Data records
*** Block opens ***
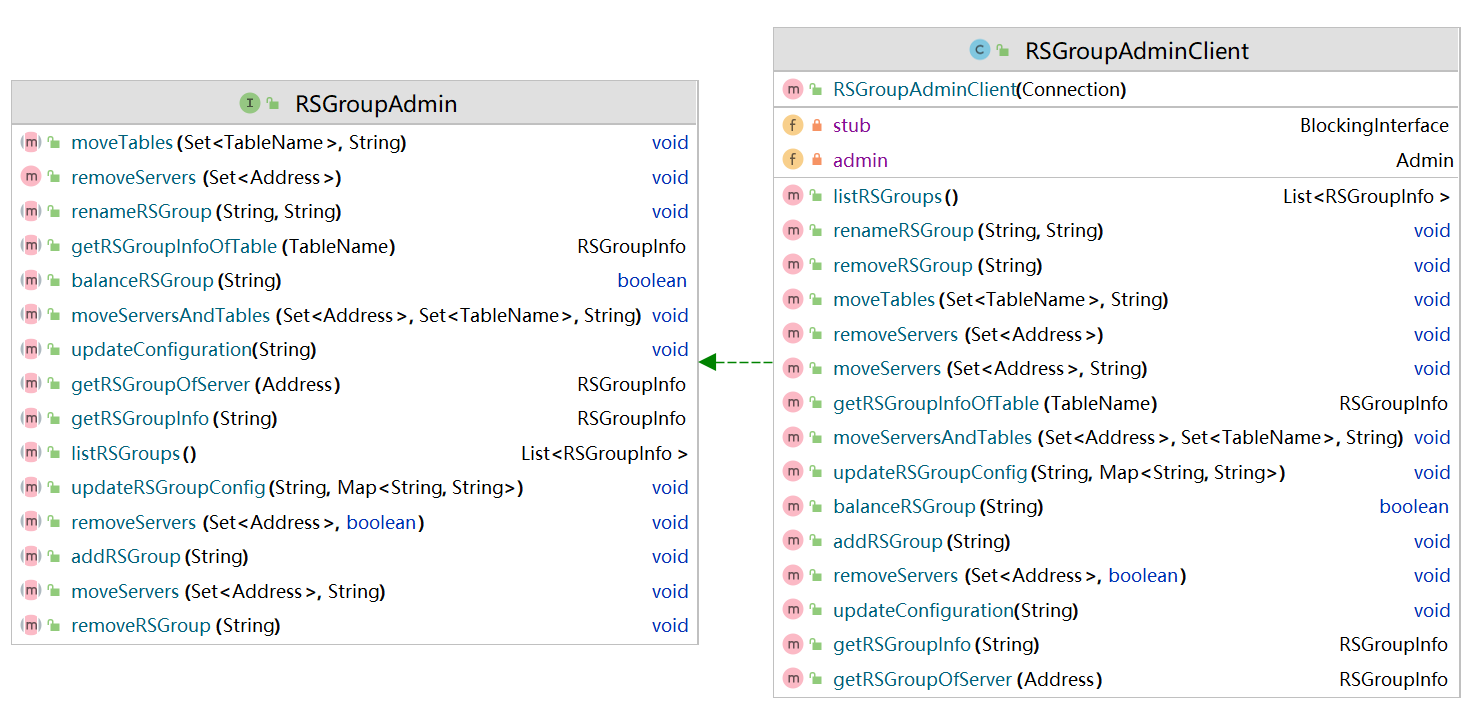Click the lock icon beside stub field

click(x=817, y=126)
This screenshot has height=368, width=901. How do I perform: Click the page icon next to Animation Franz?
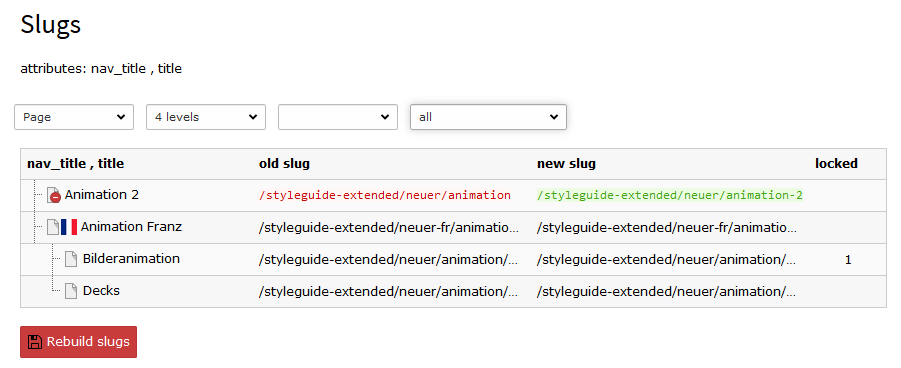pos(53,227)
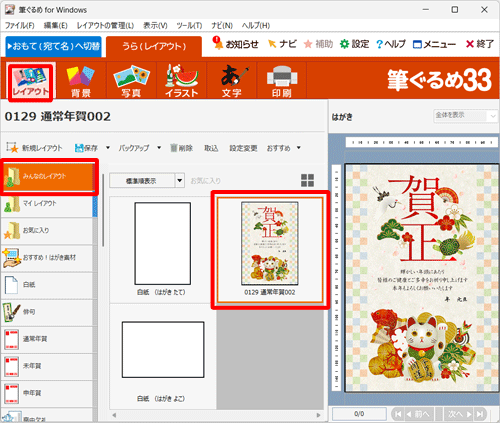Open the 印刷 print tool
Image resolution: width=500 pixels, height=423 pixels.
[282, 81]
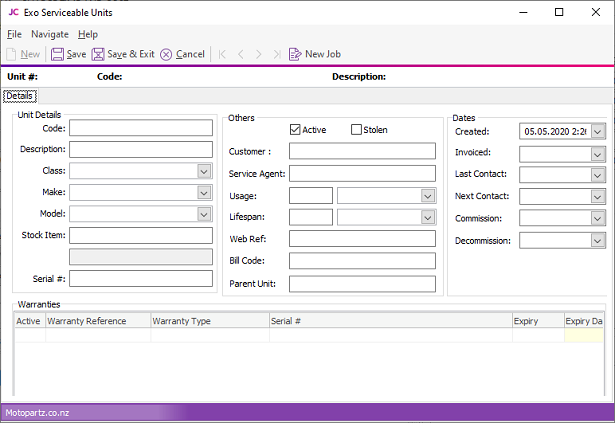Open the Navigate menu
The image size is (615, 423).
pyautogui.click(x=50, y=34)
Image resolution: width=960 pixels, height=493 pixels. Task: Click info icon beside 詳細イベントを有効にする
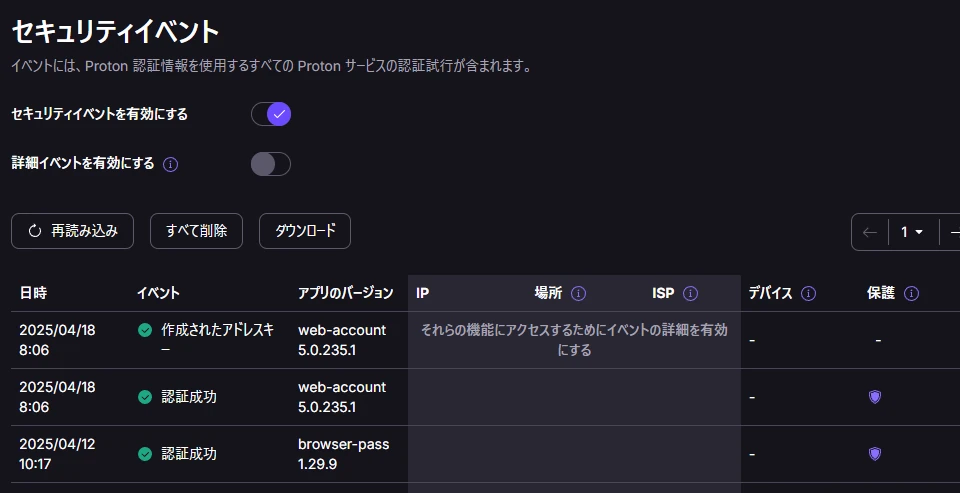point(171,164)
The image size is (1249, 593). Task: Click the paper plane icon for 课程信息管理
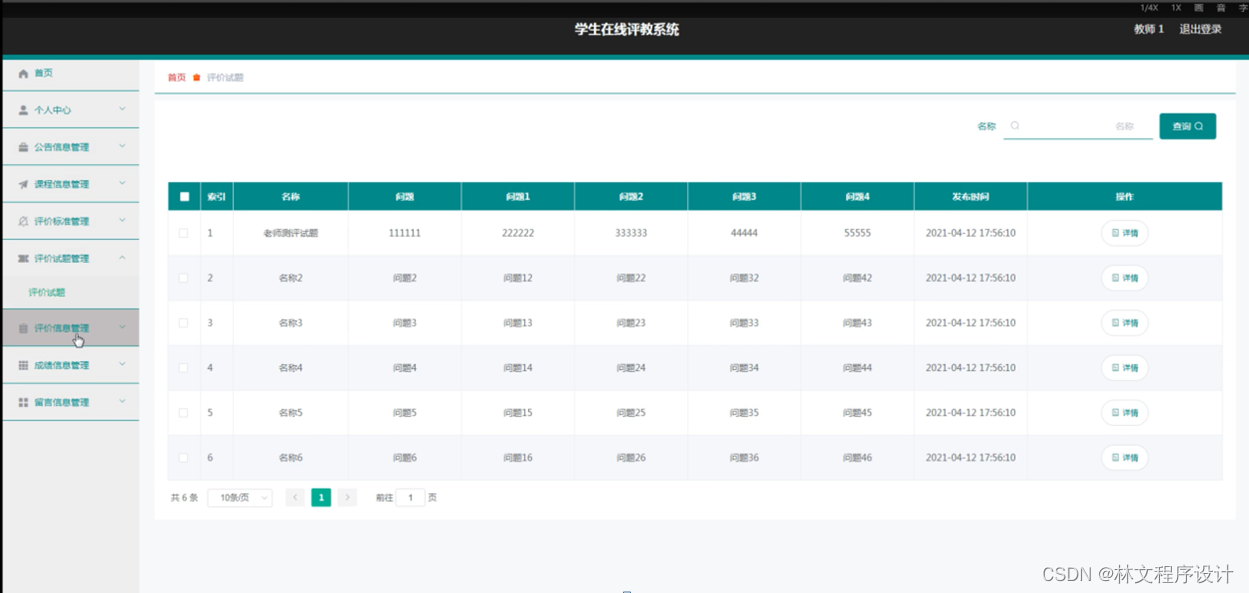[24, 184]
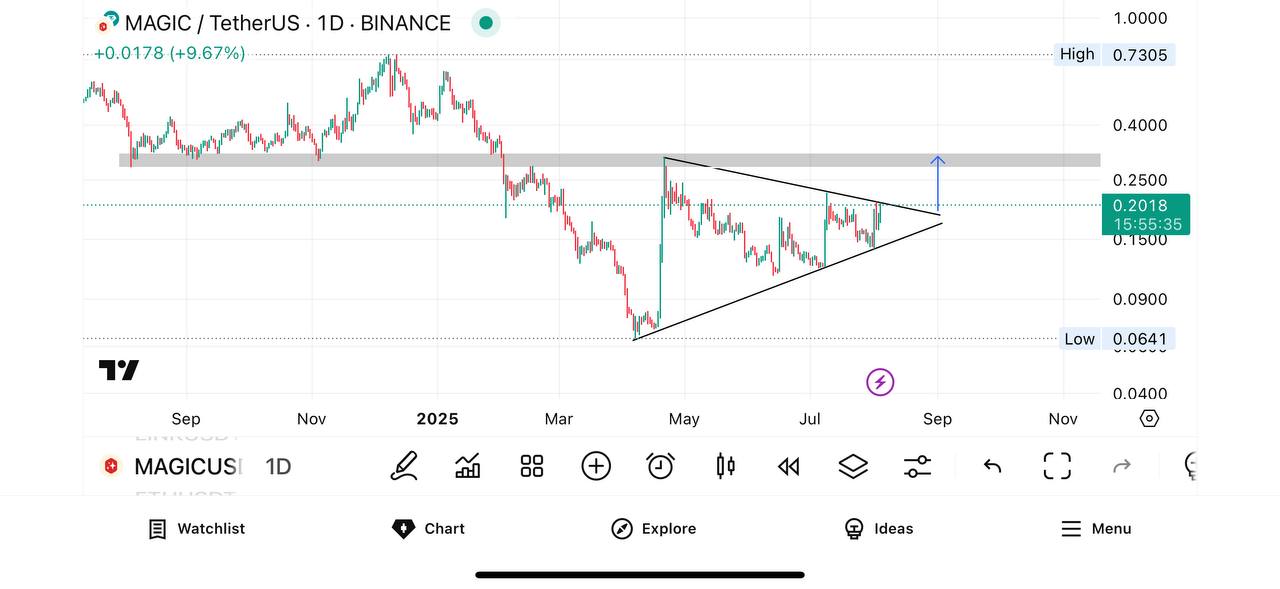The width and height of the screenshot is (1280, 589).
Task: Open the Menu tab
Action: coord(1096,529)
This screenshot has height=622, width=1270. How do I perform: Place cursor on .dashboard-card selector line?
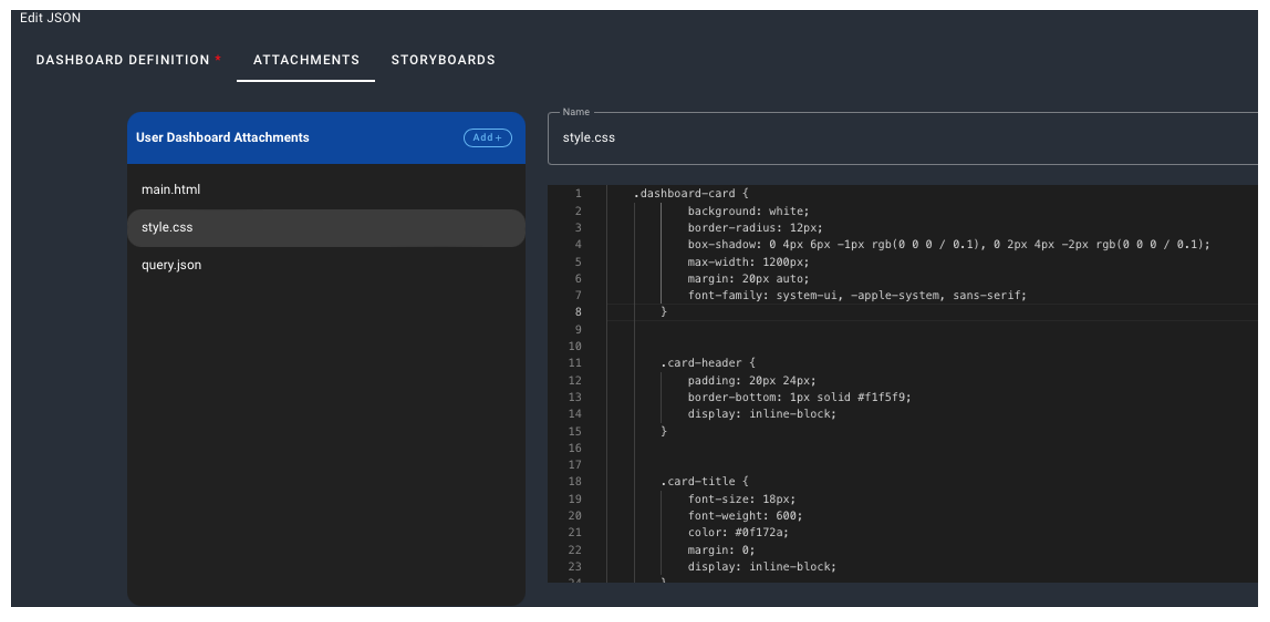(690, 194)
*** Block closes ***
#### [Directions]
The lines to return run from the line containing "Image resolution: width=960" through the last line of the records. Give them exactly, omitting pictures.

#### [Task output]
Image resolution: width=960 pixels, height=493 pixels. Task: Click info icon beside 詳細イベントを有効にする
point(171,164)
The image size is (1249, 593). Task: Click the paper plane icon for 课程信息管理
[24, 184]
The width and height of the screenshot is (1280, 589).
Task: Open the Menu tab
Action: coord(1096,529)
This screenshot has height=622, width=1270. How do I perform: Place cursor on .dashboard-card selector line?
(690, 194)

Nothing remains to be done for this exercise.